D.C. showdown over file swapping looms:
Technology companies and the record industry are nearing a last-minute showdown on Capitol Hill over a controversial bill aimed at quelling file swapping.

The bill, sponsored by Sen. Orrin Hatch, R-Utah, and dubbed the "Induce Act," was introduced earlier this year, in large part as a response to court rulings that have said that file-sharing software companies were not liable for the copyright infringement of their customers.

A round of negotiations between the Recording Industry Association of America (RIAA) and technology organizations closed this week without reaching compromise, according to people familiar with the talks. As of late Wednesday, Hatch's Judiciary committee was scheduled to vote on a version of the bill Thursday morning. That prospect prompted a flurry of last-minute protest letters from technology and consumer organizations.

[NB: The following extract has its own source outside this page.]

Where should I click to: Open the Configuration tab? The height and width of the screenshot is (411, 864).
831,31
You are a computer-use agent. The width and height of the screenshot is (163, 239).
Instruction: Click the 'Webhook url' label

"The recording industry (proposals) would effectively put at risk all consumer electronics, information technology products, and Internet products and services that aren't designed to the industry's liking," read one letter sent Wednesday and signed by lobby groups representing technology companies, including News.com publisher CNET Networks. "We urge you not to move forward now."
Congress had better see, to paraphrase Don Rumsfeld, that Hollywood is now Old Europe. Computer games are the New Hollywood. And Europe is now just a computer game.

Wait. Strike that last sentence. I thought I was following the transitive rule in math.

Anyway, stifling computer and electronic manufactures to appease the copyright industries would eventually prove more harmful then allowing events to run their course.

Also see my previous posts here and here.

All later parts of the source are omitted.